ガンディーは微笑み、残りの2枚の写真にもサインをして、次の特別な言葉を添えてくれました――「バープーより、祈りを込めて」(「バープー」は「父親」の意で、ガンディーの愛称)
「真実を語ること」の大切さを私はその時に学び、以来、この教訓を人生の指針としてきました。このガンディーとの短いやりとりをもっと早く経験していれば、5ルピー札について父に嘘をつくこともなかったでしょう。
偏見との闘い
もうひとつ、心に残る思い出をご紹介したいと思います。1992年、私が国際ロータリー会長だったとき、南アフリカのピーターマリッツバーグ市の市庁舎で行われた歓迎レセプションに、主賓として招かれました。この町は、1893年にインド出身の若き弁護士だったガンディーが、一等車の切符を持っていたにもかかわらず、(有色人種だという理由で)警官により無理やり列車から降ろされたことのあった町です。彼は自伝の中でこの出来事を「肌の色に対する根深い偏見という病の、一つの症状にすぎない」とつづっています。列車が彼を乗せずに走り去ったその夜、ガンディーはピーターマリッツバーグ駅の冷たく暗い待合室でひとり座り、「この病を必ず根絶してみせる」と固く心に誓ったのでした。
あれから99年後、同じ町の市庁舎で行われたレセプションで、ピーターマリッツバーグ市長は私に向かってこう言いました。「会長殿、ここが、かの有名なあなたの同胞、マハトマ・ガンディーが列車から手荒にホームへ突き落とされた場所です。そして今、この町では彼を称える銅像を建てています」。その言葉を聞いた瞬間、私は感動で胸が詰まりました。1993年にデズモンド・ツツ大主教の手で除幕されたその銅像は、現在、ピーターマリッツバーグ市庁舎のすぐそばに立っています。
リチャード・アッテンボロー監督の映画『ガンジー』を観たときや、彼について書かれた本・回想録を読んだときなど、私は何度も、ガンディーとの思い出を心の中でめぐらせてきました。1939年、ガンディーの70歳の誕生日に、アインシュタインはこう記しています――「後世の人たちは、こんな人が実際にこの地上を歩いていたなどとは、到底信じられないだろう」。この言葉を読むたびに、私は目頭が熱くなります。
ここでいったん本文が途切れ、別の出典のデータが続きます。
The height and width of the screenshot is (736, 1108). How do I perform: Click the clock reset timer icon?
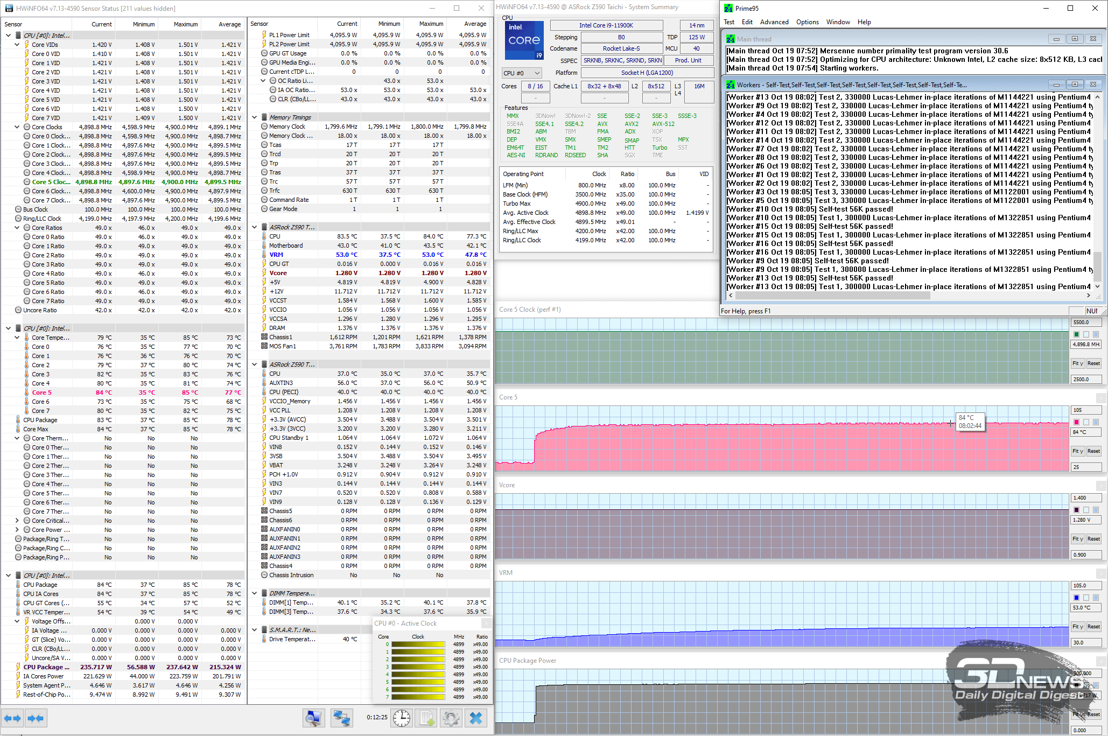coord(402,718)
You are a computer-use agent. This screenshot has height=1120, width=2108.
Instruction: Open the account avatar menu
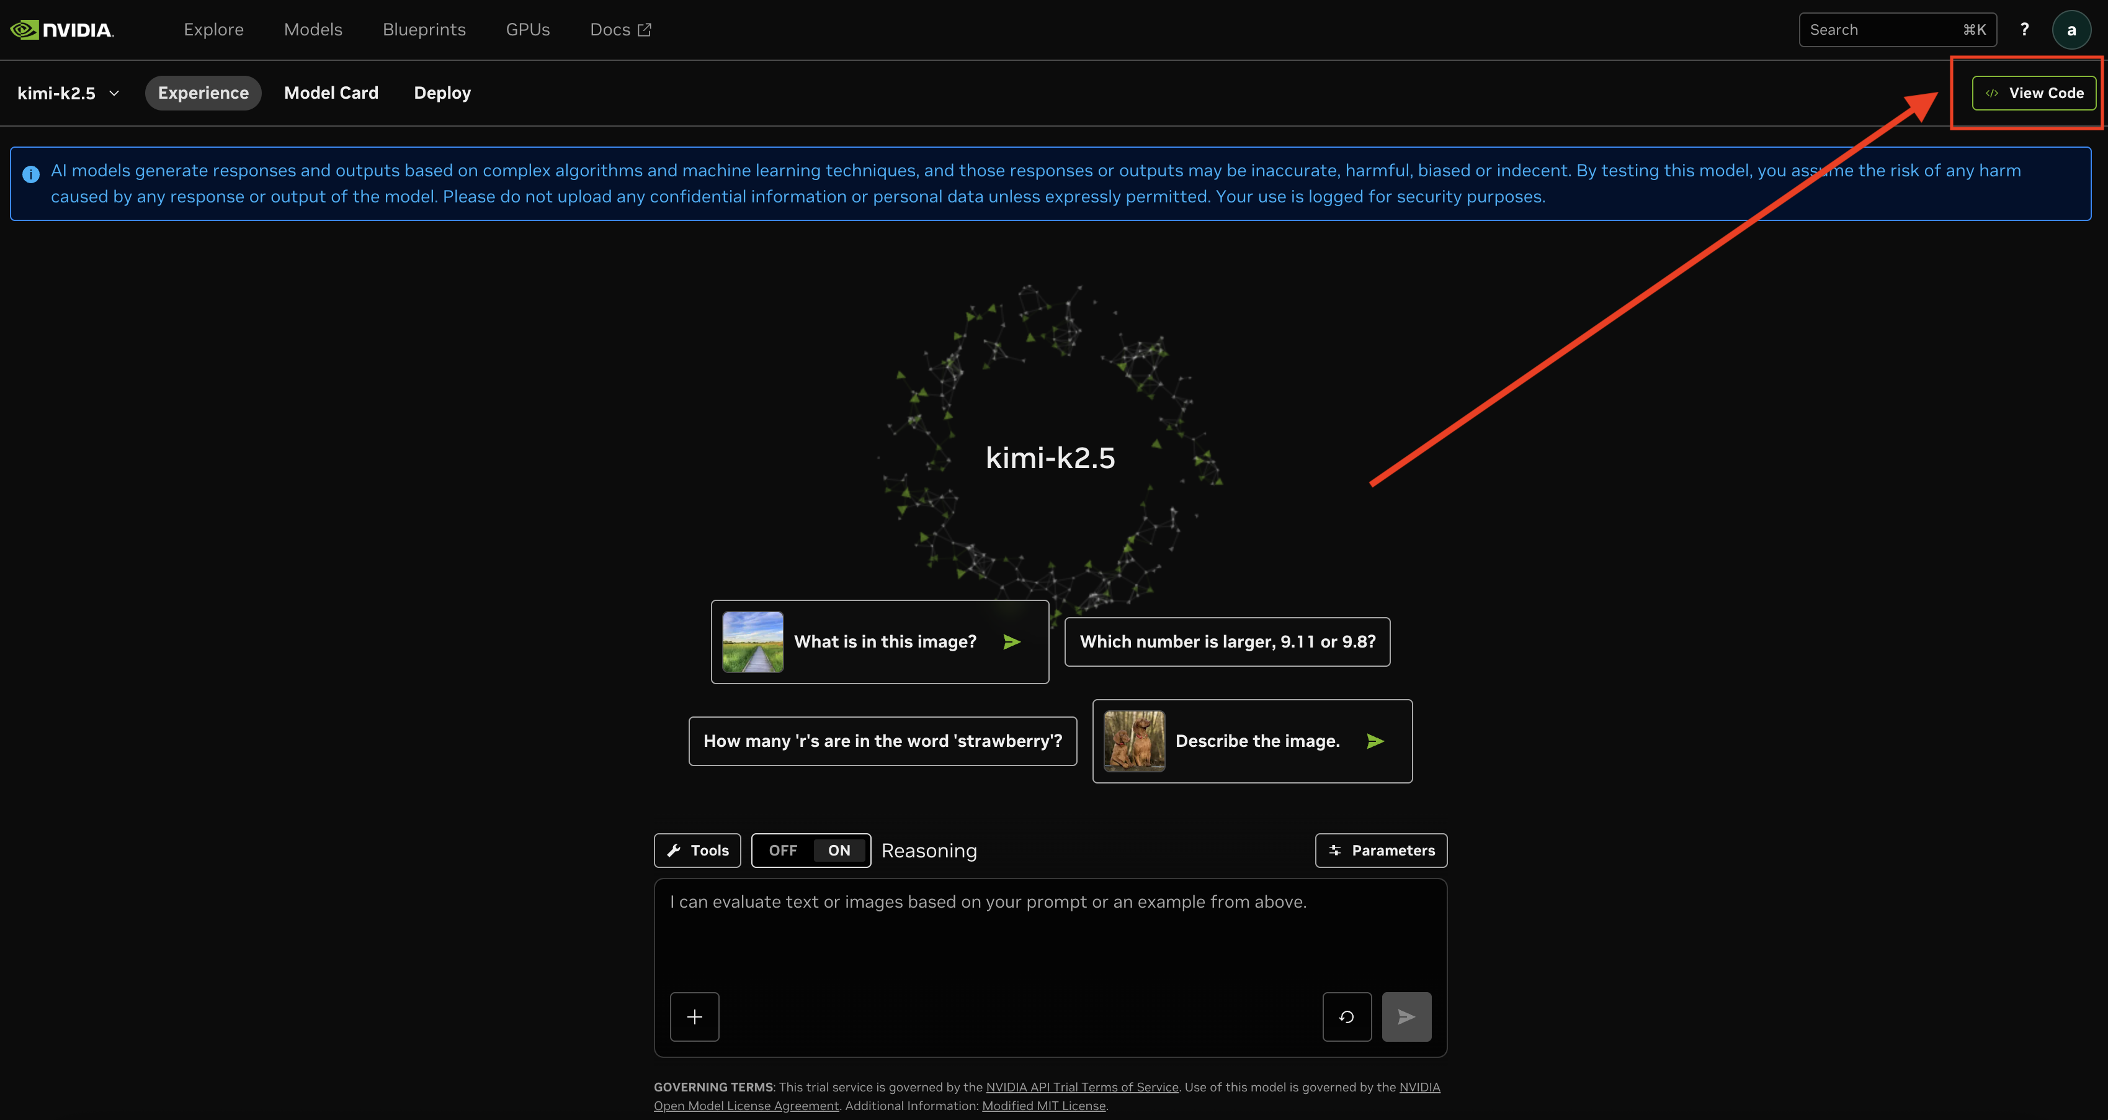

(このエッセイは、チャンディーガル・ロータリークラブの会員であり、1991-92年度に国際ロータリー会長を務めたラジェンドラ・K・サブー氏の自伝『My Life’s Journey: A Personal Memoir(わが人生の旅)』から抜粋・編集されたものです。
本稿は『Rotary』誌2025年5月号に掲載された記事を翻訳したものです。